En 2020, la consommation de tabac manufacturé a progressé de 2,6 % en Espagne, alors que la tendance des années précédentes était orientée à la baisse. Malgré une législation européenne de plus en plus stricte et une fiscalité croissante, le marché espagnol du tabac demeure l’un des plus dynamiques du continent.
Les volumes de ventes de Philip Morris Espagne affichent des variations notables depuis la crise financière de 2008, avec des ajustements de prix réguliers qui n’ont pas toujours freiné la demande. Les écarts de prix avec les pays frontaliers, comme la France, continuent d’alimenter des flux transfrontaliers et des tensions sur le marché officiel.

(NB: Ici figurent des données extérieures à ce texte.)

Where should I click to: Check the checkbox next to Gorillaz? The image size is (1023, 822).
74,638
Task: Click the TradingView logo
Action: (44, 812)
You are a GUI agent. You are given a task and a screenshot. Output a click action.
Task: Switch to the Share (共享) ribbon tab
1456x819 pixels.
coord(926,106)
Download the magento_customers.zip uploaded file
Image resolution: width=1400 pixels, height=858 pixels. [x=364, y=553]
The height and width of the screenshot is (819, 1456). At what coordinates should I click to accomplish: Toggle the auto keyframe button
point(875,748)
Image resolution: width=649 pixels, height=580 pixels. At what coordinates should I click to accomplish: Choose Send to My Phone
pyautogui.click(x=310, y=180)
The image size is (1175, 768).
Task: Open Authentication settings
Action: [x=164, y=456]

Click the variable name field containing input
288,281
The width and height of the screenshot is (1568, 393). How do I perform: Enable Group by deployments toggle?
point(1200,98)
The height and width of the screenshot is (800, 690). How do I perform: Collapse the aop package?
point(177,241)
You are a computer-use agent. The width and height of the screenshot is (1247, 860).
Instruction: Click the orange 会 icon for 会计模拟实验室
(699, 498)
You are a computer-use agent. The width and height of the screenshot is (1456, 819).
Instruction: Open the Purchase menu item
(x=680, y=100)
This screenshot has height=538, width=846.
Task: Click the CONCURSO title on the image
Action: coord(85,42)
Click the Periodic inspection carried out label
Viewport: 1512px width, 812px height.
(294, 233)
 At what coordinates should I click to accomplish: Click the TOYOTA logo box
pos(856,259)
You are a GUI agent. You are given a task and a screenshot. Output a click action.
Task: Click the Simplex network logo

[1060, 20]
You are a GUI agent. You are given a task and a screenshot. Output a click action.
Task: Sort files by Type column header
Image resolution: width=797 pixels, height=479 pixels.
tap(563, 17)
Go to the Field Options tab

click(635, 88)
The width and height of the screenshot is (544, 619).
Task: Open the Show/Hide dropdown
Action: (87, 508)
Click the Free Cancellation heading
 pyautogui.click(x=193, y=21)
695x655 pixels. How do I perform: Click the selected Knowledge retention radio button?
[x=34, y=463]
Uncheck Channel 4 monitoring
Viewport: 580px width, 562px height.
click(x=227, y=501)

Le marché du tabac en France face à de nouveaux défis : hausse des prix, ventes transfrontalières et trafic illégal
Le rouleau compresseur fiscal s’abat sur le tabac en France, entraînant une hausse continue du prix moyen du paquet, désormais au-delà des 11 euros. Cette flambée tarifaire bouleverse les habitudes d’achat. Désormais, une part significative des consommateurs se tourne vers les pays voisins, où passer la frontière peut signifier payer bien moins cher. L’Espagne, le Luxembourg ou encore Andorre deviennent des refuges pour des millions de cartouches chaque année, échappant ainsi au circuit traditionnel français.
Parallèlement, le marché parallèle du tabac s’organise dans l’Hexagone. Les douanes estiment qu’environ un quart de la consommation nationale échappe aux circuits officiels, alimentant un manque à gagner de plusieurs milliards d’euros chaque année pour l’État. Les buralistes, garants du réseau légal, subissent de plein fouet la baisse de leurs ventes, tout en voyant se multiplier des alternatives : cigarettes électroniques, sachets de nicotine, mais aussi achats transfrontaliers qui pèsent lourd sur leur activité.
Pour mieux comprendre le phénomène, voici les principaux leviers qui modifient en profondeur le marché du tabac en France :
- Ventes transfrontalières : en forte hausse, elles contribuent à l’érosion du marché intérieur.
- Trafic illégal : les réseaux organisés s’adaptent, exploitant les disparités de prix au sein de l’Union européenne.
- Projet de loi de finances : les débats sur la fiscalité des produits du tabac se multiplient, avec un objectif affiché de réduction de la consommation, mais au prix d’une fragilisation du secteur légal.
À Bruxelles, la Commission européenne envisage une harmonisation de la fiscalité, mais les écarts de prix persistent et continuent d’alimenter un marché parallèle difficile à contenir. En France, le secteur du tabac se débat dans une tempête de réglementations et d’enjeux économiques, contraint de s’adapter à un paysage commercial en mutation rapide.
Procès reporté, hausse des achats en Andorre : ce que révèlent les tendances récentes sur la consommation et la lutte contre le trafic
Dans les couloirs des tribunaux, les procès contre les réseaux de trafic de tabac s’accumulent, mais les audiences sont sans cesse repoussées. À Paris, la chambre correctionnelle attend encore de juger plusieurs dossiers qui témoignent d’une réalité dépassant largement le territoire français. La consommation de tabac évolue, poussée par la fiscalité, les contrôles douaniers et la montée en puissance d’une offre parallèle de mieux en mieux structurée.
Andorre, de son côté, attire de plus en plus d’acheteurs venus de France ou d’Espagne. Les ventes s’y envolent, portées par l’écart de prix avec les marchés voisins. D’après l’observatoire français des drogues, la part des achats hors du réseau légal continue de progresser, pesant lourdement sur les recettes publiques. La prévalence du tabagisme, elle, ne recule plus, voire repart à la hausse dans certains groupes de population.
Ces tendances se confirment à travers plusieurs signaux :
- Le gouvernement multiplie les annonces de renforcement des contrôles, mais la coordination européenne reste insuffisante.
- La Commission prépare une révision de la directive sur les produits du tabac, sans calendrier précis.
- L’OMS insiste sur la nécessité d’une stratégie globale pour inverser la tendance, alors que la France peine à atteindre ses objectifs de santé publique.
KPMG enfonce le clou : la circulation de cigarettes et produits non déclarés s’intensifie. Pourtant, la révision annoncée de la directive européenne sur le tabac se fait attendre, reléguée au second plan des priorités politiques. Reste à savoir si, dans les prochains mois, la lutte contre le marché parallèle prendra enfin le dessus ou si la logique fiscale continuera de guider les choix des décideurs. Le prochain virage ne se jouera ni dans les prétoires, ni dans les bureaux feutrés des ministères, mais bien sur les routes frontalières, là où s’invente, chaque jour, le futur du marché du tabac en Europe.